PROBLEM STATEMENT: Go through the listing below, count the lines that contain "will", and state the number alone.
*** PROVIDED DATA ***
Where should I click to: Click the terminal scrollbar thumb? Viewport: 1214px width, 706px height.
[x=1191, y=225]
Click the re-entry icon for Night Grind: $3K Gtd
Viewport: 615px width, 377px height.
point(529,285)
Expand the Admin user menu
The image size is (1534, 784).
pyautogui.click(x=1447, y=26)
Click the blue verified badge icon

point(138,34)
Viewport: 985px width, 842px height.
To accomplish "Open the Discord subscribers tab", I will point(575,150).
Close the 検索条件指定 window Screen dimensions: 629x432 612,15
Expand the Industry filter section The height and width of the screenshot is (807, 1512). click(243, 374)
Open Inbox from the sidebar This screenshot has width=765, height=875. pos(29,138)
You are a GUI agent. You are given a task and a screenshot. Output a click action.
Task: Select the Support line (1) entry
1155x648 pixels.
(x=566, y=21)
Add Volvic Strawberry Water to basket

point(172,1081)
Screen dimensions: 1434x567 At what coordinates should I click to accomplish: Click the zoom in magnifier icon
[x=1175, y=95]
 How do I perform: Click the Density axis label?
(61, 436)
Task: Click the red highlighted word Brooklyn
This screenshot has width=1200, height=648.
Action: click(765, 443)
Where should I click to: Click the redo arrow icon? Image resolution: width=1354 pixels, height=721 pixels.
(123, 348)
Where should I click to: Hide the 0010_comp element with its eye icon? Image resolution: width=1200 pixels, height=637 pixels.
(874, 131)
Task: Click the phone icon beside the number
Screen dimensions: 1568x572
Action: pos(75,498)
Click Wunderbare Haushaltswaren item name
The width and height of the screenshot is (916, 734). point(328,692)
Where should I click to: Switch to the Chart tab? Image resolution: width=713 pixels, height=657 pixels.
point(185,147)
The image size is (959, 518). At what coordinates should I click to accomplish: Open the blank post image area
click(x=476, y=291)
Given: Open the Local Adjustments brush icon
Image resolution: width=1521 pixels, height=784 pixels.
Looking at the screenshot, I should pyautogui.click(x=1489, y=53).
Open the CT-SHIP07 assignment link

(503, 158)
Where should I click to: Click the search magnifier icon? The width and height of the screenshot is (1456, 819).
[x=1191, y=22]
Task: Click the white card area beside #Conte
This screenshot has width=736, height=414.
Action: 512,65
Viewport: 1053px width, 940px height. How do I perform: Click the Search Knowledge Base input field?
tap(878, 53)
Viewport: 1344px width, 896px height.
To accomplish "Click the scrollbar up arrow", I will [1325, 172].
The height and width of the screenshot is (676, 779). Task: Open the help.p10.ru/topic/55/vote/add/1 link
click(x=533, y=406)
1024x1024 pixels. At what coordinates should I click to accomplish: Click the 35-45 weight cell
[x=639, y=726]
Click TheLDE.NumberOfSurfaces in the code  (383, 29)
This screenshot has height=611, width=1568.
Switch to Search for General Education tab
*** End of PROVIDED DATA ***
YOUR RESPONSE: 2